Listen To The Studies

Research suggests that music really can boost athletic performance. For example, a 2009 study by researchers at Liverpool John Moores University in England looked at the effects of music of different tempos on stationary cycling performance. Twelve subjects rode bikes for 25 minutes at a self-selected intensity level on three separate occasions while listening to popular music. Without the subjects’ knowledge, the tempo of the music was manipulated so that it was normal in one workout, 10 percent faster than normal in another workout, and 10 percent slower than normal in the remaining workout.

The subjects’ average power output over the full 25 minutes was found to be 3.5 percent greater when the music tempo was increased. Their power dropped by 9.8 percent when the music was slowed down.

So clearly fast music is better for performance than slow music. But is music generally better than no music? Yes, according to a 2004 study done by researchers at England’s Lincoln University. Student volunteers completed a muscular endurance task (holding a weight as long as they could) while listening to self-selected “motivational music” and again while listening to white noise. The subjects were able to hold the weight significantly longer while listening to music.

Listen To Your Brain

So, how can mere sounds boost a person’s physical endurance? The answer to this question has to do with the brain’s role in physical performance. Exercise scientists used to believe that fatigue occurred when the muscles or cardiorespiratory system hit some kind of hard physiological limit. For example, the muscles became so acidic that they stopped working properly. It is now understood that such limits are never reached. Instead, the brain imposes fatigue before these limits are reached to protect the body from serious harm.

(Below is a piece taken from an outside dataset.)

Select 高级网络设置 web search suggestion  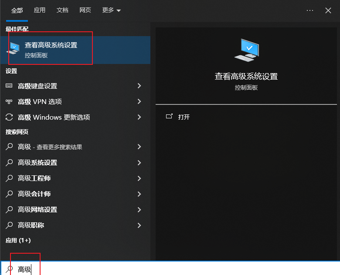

Because the brain essentially chooses to impose fatigue based on a prediction of where the body’s true physiological limits lie, the brain has some flexibility in setting performance limits. When an athlete is highly motivated, the brain will risk a bit more and allow the body to come a little closer to the point of self-harm in pursuit of better performance. All kinds of factors may influence an athlete’s level of motivation, and music appears to be one of them.
 
Listen To Some Music

You certainly don’t have to rely on music to motivate your best performance, and you probably shouldn’t rely on it too heavily in training, because you can’t legally race with headphones on. But if you feel that listening to your favorite songs gives you a boost during some of your marathon training runs or triathlon training workouts, it probably does. So, don’t stop the music. And if you’ve never tried training with music, maybe now is the time to finally invest in an iPod!